How can Tensorflow be used to load the Illiad dataset using Python?

PythonServer Side ProgrammingProgramming

Tensorflow is a machine learning framework that is provided by Google. It is an open-source framework used in conjunction with Python to implement algorithms, deep learning applications, and much more. It is used in research and for production purposes.

Tensor is a data structure used in TensorFlow. It helps connect edges in a flow diagram. This flow diagram is known as the ‘Data flow graph’. Tensors are nothing but a multidimensional array or a list.

They can be identified using three main attributes −

  • Rank − It tells about the dimensionality of the tensor. It can be understood as the order of the tensor or the number of dimensions in the tensor that has been defined.

  • Type − It tells about the data type associated with the elements of the Tensor. It can be a one dimensional, two dimensional or n-dimensional tensor.

  • Shape − It is the number of rows and columns together.

We will be using the Illiad’s dataset, which contains text data of three translation works from William Cowper, Edward (Earl of Derby) and Samuel Butler.
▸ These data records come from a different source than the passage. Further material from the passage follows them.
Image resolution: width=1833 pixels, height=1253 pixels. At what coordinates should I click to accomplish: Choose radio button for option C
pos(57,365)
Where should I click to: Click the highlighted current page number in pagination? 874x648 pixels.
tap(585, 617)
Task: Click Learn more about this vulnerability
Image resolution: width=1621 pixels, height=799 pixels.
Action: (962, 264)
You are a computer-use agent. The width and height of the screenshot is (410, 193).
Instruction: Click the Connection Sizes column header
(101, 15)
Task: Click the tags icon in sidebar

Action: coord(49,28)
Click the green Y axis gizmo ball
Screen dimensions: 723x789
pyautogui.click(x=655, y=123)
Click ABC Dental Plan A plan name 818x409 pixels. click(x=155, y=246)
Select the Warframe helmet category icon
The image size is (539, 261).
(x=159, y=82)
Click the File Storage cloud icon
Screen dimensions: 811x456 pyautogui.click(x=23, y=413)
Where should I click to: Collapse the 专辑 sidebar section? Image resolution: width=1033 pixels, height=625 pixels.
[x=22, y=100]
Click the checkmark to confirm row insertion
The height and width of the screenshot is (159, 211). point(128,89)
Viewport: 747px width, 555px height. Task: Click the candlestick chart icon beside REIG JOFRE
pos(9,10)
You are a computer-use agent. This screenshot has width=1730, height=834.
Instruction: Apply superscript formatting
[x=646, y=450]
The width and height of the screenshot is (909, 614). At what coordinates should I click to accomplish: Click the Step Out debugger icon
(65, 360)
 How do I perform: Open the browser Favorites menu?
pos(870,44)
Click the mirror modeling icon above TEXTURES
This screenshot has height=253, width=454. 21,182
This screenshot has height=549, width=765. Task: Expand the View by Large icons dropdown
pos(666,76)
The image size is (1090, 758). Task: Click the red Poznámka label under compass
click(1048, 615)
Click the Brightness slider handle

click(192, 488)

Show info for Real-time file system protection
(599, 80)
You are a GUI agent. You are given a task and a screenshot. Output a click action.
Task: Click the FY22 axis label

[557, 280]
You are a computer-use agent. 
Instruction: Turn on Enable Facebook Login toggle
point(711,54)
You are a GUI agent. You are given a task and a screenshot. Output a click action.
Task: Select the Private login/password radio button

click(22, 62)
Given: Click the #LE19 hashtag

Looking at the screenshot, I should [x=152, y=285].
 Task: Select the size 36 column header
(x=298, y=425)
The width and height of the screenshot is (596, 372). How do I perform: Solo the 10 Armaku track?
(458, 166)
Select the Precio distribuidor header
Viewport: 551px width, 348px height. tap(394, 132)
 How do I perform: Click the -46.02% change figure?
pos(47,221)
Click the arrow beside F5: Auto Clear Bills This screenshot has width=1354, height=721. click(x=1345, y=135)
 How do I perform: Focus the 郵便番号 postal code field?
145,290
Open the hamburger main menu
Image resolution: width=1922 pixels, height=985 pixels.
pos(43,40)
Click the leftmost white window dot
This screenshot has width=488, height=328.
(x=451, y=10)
The model is trained to identify the translator when a single line of text is given. The text files used have been preprocessing. This includes removing the document header and footer, line numbers and chapter titles.

We are using Google Colaboratory to run the below code. Google Colab or Colaboratory helps run Python code over the browser and requires zero configuration and free access to GPUs (Graphical Processing Units). Colaboratory has been built on top of Jupyter Notebook.

Example

Following is the code snippet −

def labeler(example, index):
   return example, tf.cast(index, tf.int64)
print(“An empty list has been created”)
labeled_data_sets = []
print(“Iterate through the file names and create a dataset from text file using ‘TextLineDataset’
method”)
for i, file_name in enumerate(FILE_NAMES):
   lines_dataset = tf.data.TextLineDataset(str(parent_dir/file_name))
   labeled_dataset = lines_dataset.map(lambda ex: labeler(ex, i))
   labeled_data_sets.append(labeled_dataset)

Code credit − https://www.tensorflow.org/tutorials/load_data/text

Output

An empty list has been created
Iterate through the file names and create a dataset from text file using ‘TextLineDataset’ method

Explanation

  • The ‘TextLineDataset’ is used, which creates a tf.data.A dataset from a text file.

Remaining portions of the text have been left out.